7.3 Relationship. No principal/agent, joint venture, franchise, employment, or partnership relationship is created between the parties by this Agreement. Neither party has the authority to bind the other party or represent to any person or entity that the party is an agent of the other.
7.4 Waiver. No failure or delay by either party to enforce or take advantage of any provision or right under this Agreement shall constitute a subsequent waiver of that provision or right, nor shall it be deemed to be a waiver of any of the other terms and/or conditions of this Agreement.
7.5 Reformation. In the event that any provision of this Agreement is prohibited by any law governing its construction, performance or enforcement, such provision shall be ineffective to the extent of such prohibition without invalidating thereby any of the remaining provisions of the Agreement.

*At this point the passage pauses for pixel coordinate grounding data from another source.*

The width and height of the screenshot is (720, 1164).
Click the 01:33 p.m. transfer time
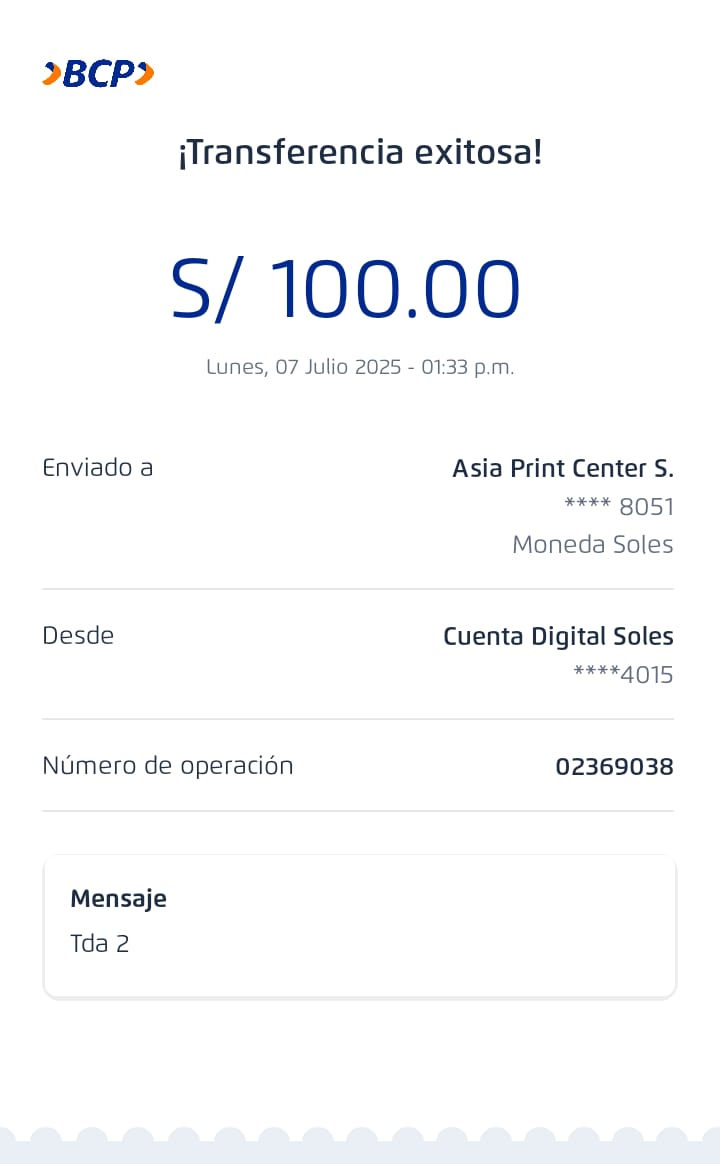click(467, 367)
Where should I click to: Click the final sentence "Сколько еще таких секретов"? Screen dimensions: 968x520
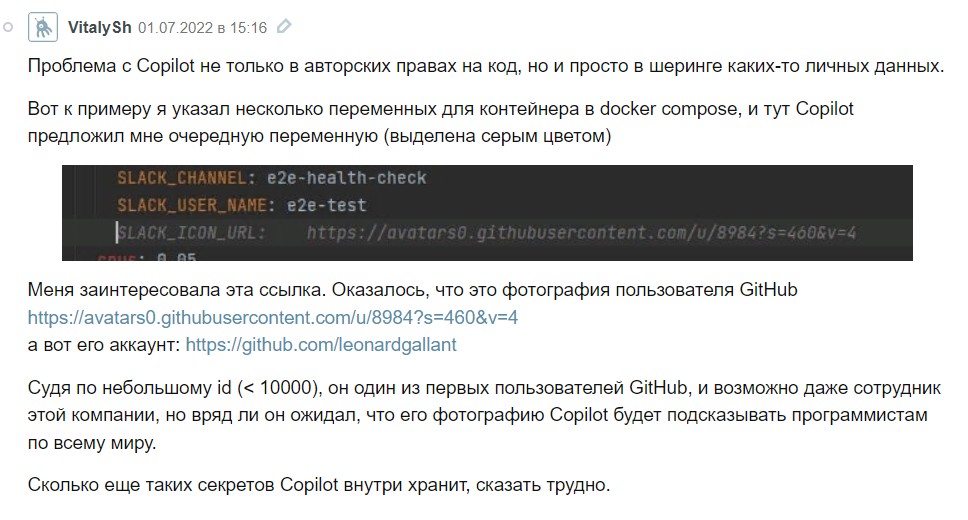click(x=318, y=487)
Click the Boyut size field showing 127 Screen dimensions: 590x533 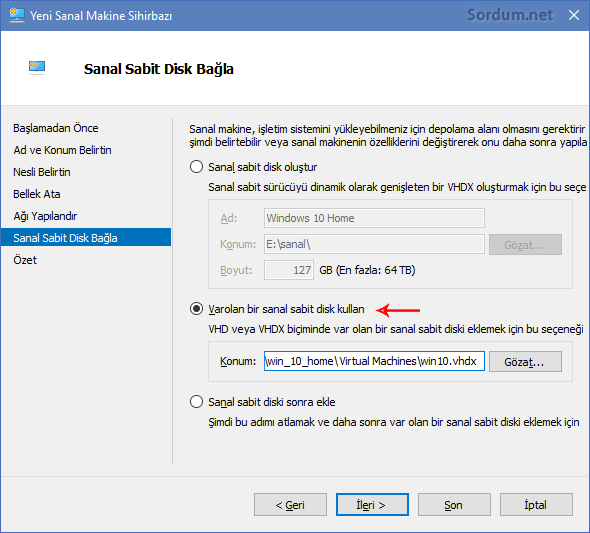pos(289,270)
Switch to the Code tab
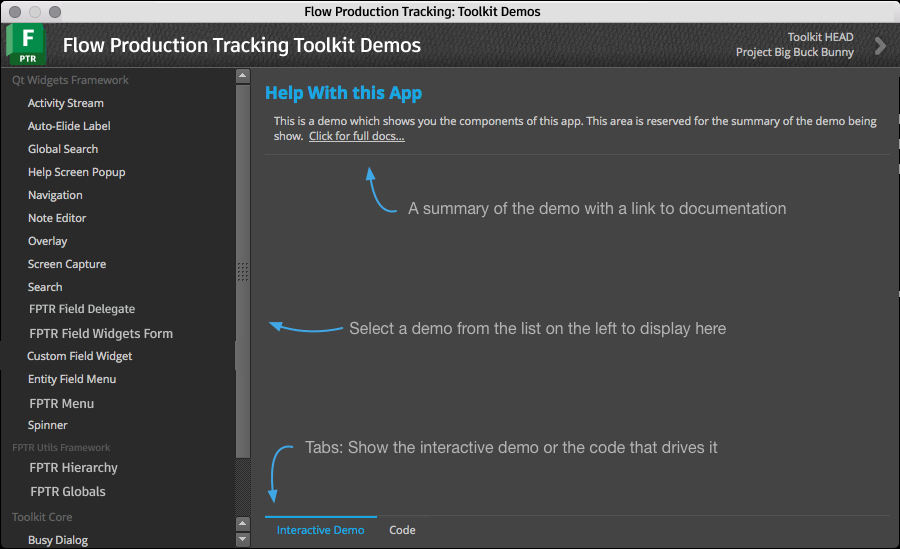Screen dimensions: 900x549 click(402, 530)
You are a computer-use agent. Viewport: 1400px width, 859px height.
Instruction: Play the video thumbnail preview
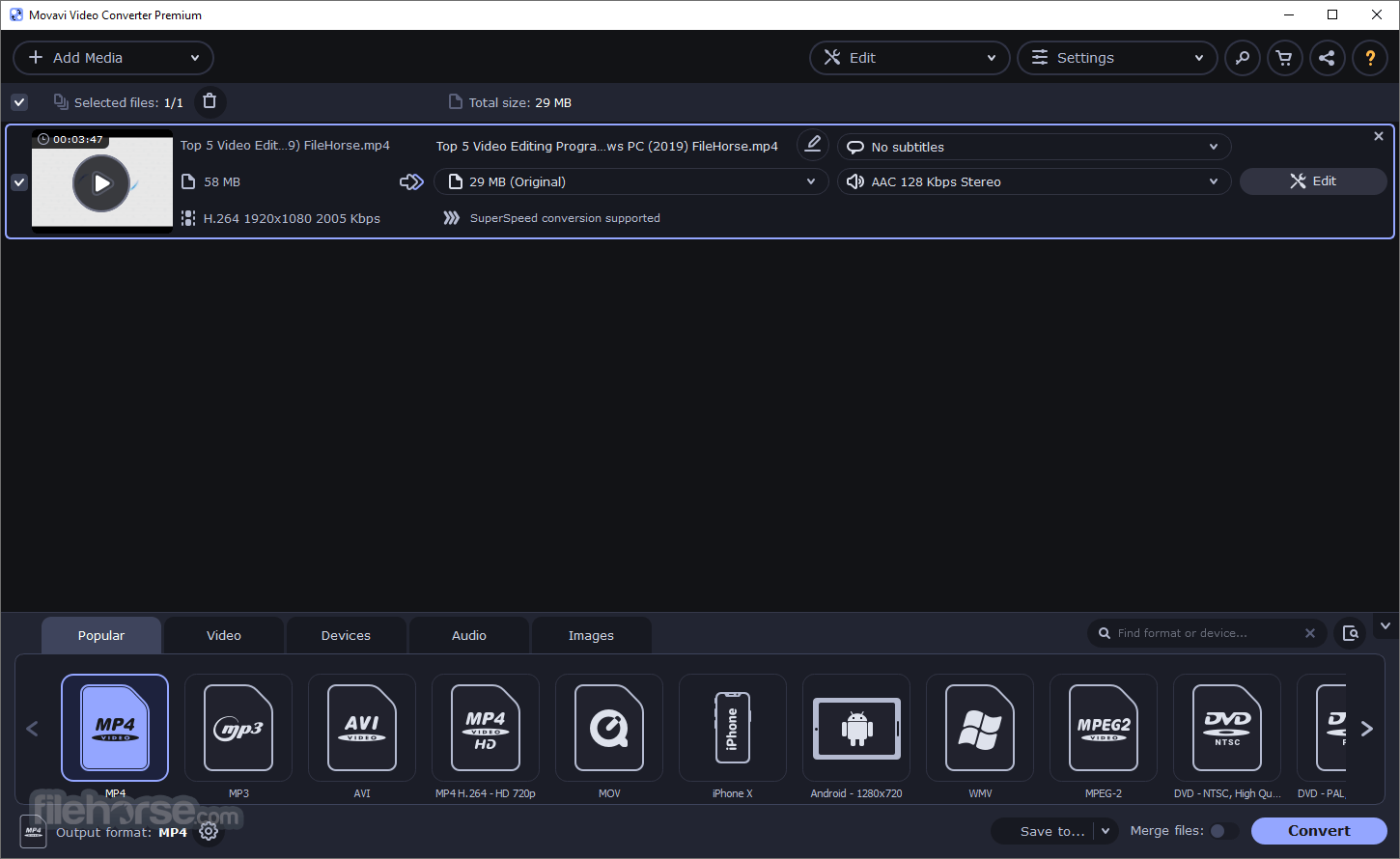100,183
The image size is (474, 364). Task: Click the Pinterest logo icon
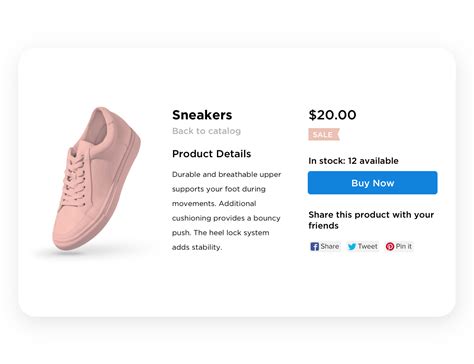pyautogui.click(x=390, y=246)
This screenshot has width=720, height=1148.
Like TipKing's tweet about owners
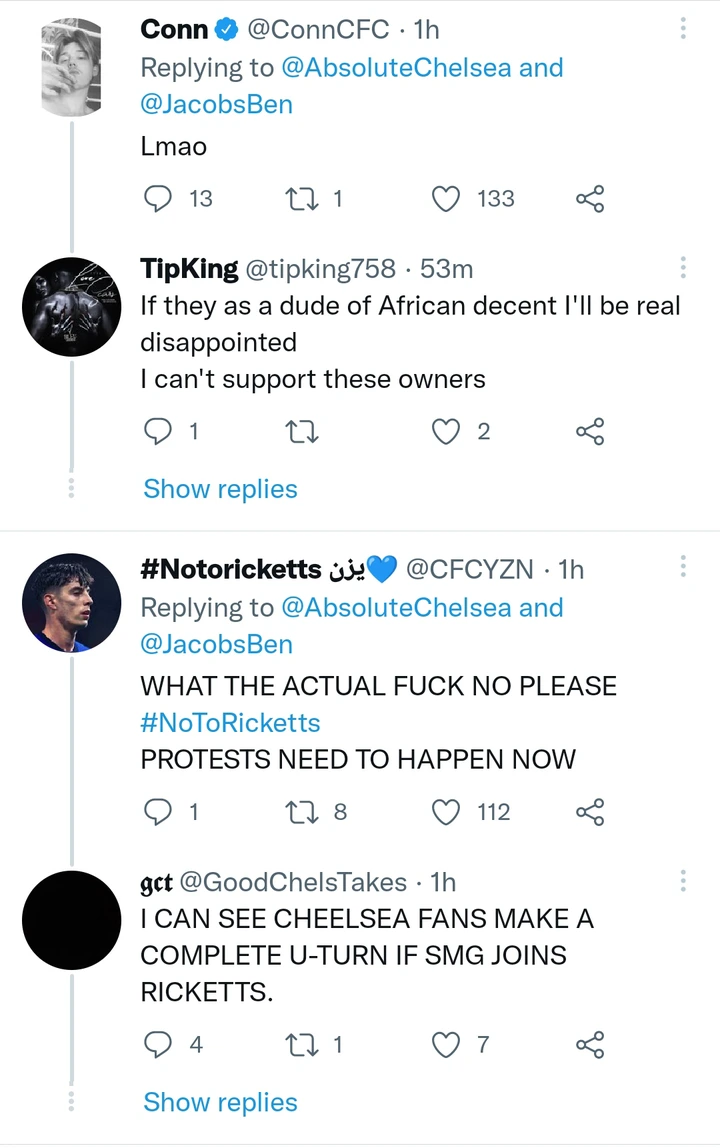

7.6 Choice of Law; Jurisdiction; Attorneys Fees. This Agreement shall be governed by and interpreted in accordance with the laws of the State of Delaware, without regard to provisions concerning conflicts of law. The sole jurisdiction and venue for any action related to the subject matter of this Agreement will be in a state or federal court located in New York City, NY. Both parties hereby submit to the exclusive jurisdiction of such courts over each of them personally in connection with such litigation, and waive any objection to venue in such courts and waive any claim that such forum is an inconvenient forum. In the event any proceeding or lawsuit is brought by either party in connection with this Agreement, the prevailing party in such proceeding or lawsuit shall be entitled to receive its costs for such action, including its reasonable attorneys’ fees and expert witness fees.
7.7 Injunctive Relief. Licensee acknowledges that a breach of this Agreement may cause irreparable damage for which recovery of money damages would be inadequate, and that, in addition to any and all remedies available at law and equity, OPEN Alliance shall be entitled to seek injunctive relief to protect its rights under this Agreement.
7.8 Notices. All notices under this Agreement must be in writing and must be given as follows: if to OPEN Alliance, then via email to email@example.com; if to Licensee, then via a posting on the OPEN Alliance website (at OPENSIG.ORG). Notices will be deemed received when sent.
7.9 Entire Agreement; Amendments in Writing. This Agreement (and the Copyright Notice and Disclaimer contained in the Specification) is the entire agreement between the parties with respect to the subject matter hereof, and it supersedes any prior or contemporaneous agreements and negotiations relating to such subject matter. This Agreement may not be modified except by a writing signed by both parties.